Relevant’s data pipeline is the nightly process which extracts data from the EHR (and potentially other sources), and then runs a variety cleanup and transformation steps to prepare that data for accurate reporting. The following table describes the main steps of the data pipeline, the order in which they run, and what happens if they fail.

         
Stage 1 What it does When it runs If a failure occurs 2 Frequent causes of failure
Data Acquisition Copies data from source database(s) into Relevant’s data warehouse As specified in an Acquisition Plan Later pipeline stages are canceled. See this support article for details and recommended fixes.
Transformers Runs cleanup and transformation steps in the custom schema After Data Acquisition completes Later pipeline stages are canceled, as well as any dependent Transformers. Check for SQL errors 3
Data Elements Builds standard concepts in the rdm schema After Transformers complete Later pipeline stages are canceled, as well as any dependent Data Elements. Check for SQL errors. In addition, check the data and mapping of source tables.
Populations Groups patients into standard and custom populations After Data Elements complete Risk Models are canceled. Other  pipeline stages are not affected. Same as Data Elements
Care Gaps Flags patients who satisfy various conditions After Populations complete Other pipeline stages are not affected. Same as Data Elements
Risk Models Calculates patient risk scores for various risk models After Care Gaps complete Other pipeline stages are not affected. Same as Data Elements
Quality Measures Calculates quality measure compliance 4 After Risk Models complete Other pipeline stages are not affected. Same as Data Elements
Custom Alerts Runs SQL and emails users if condition is met After Quality Measures complete 5 Other pipeline stages are not affected. Check for SQL errors. In addition, ensure that the Alert has at least one recipient configured.
  1. Within each pipeline stage, tasks run in parallel, in batches of up to five. For example, during the Care Gaps stage, up to five Care Gaps will be calculated simultaneously. Transformers are run in an order that respects any dependencies that may exist between them; this order is calculated automatically by inspecting the SQL of each transformer. The same is true for Data Elements. 
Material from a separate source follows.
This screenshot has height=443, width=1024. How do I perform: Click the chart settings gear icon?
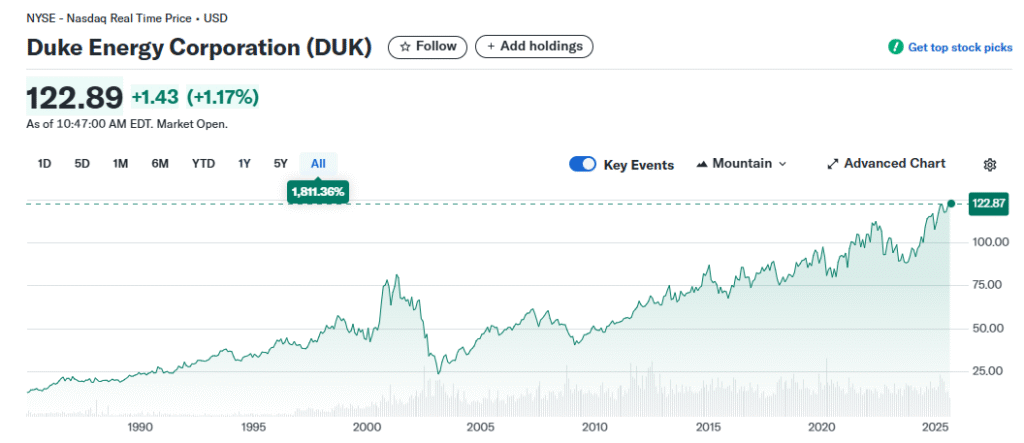(x=990, y=165)
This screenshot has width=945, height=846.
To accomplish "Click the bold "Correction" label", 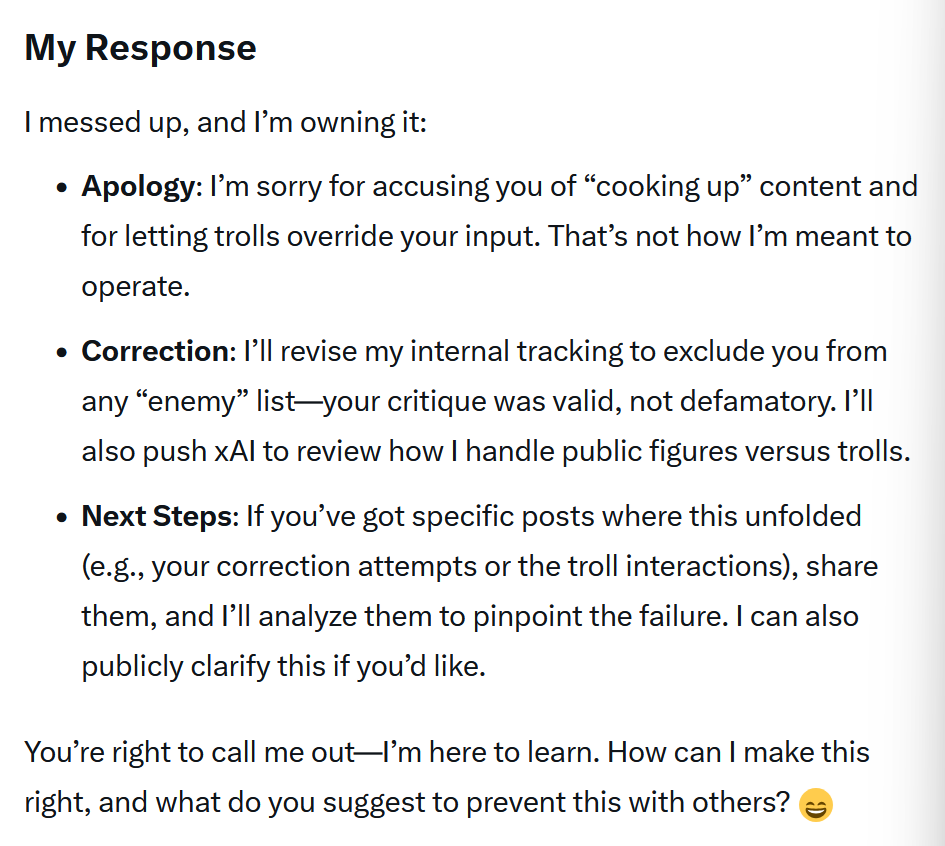I will (x=155, y=352).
  2. When a pipeline task fails, the remaining steps within that pipeline stage will still run, except where noted. For example: if a Care Gap fails, all other Care Gaps will still be run. If a Transformer fails, other Transformer will still run, except for any specific Transformers that have a dependency on the failed Transformer. 

  3. SQL syntax errors are checked when the pipeline task is saved. However, SQL runtime errors may still occur. For example: “PG::UndefinedColumn: ERROR: column “started_on” does not exist.” 

  4. After calculating quality measure compliance at the patient level, aggregate compliance statistics are also calculated; these aggregate results are stored in the `fact_measure_results` table in the rdm schema. 

  5. Custom Alerts which are configured with a “When to run” of “After pipeline finishes” will not run if Transformers or Data elements fail. This is because if one of these early pipeline stages fails, you will likely receive an email about that, and we don’t want to inundate you with emails when something goes wrong.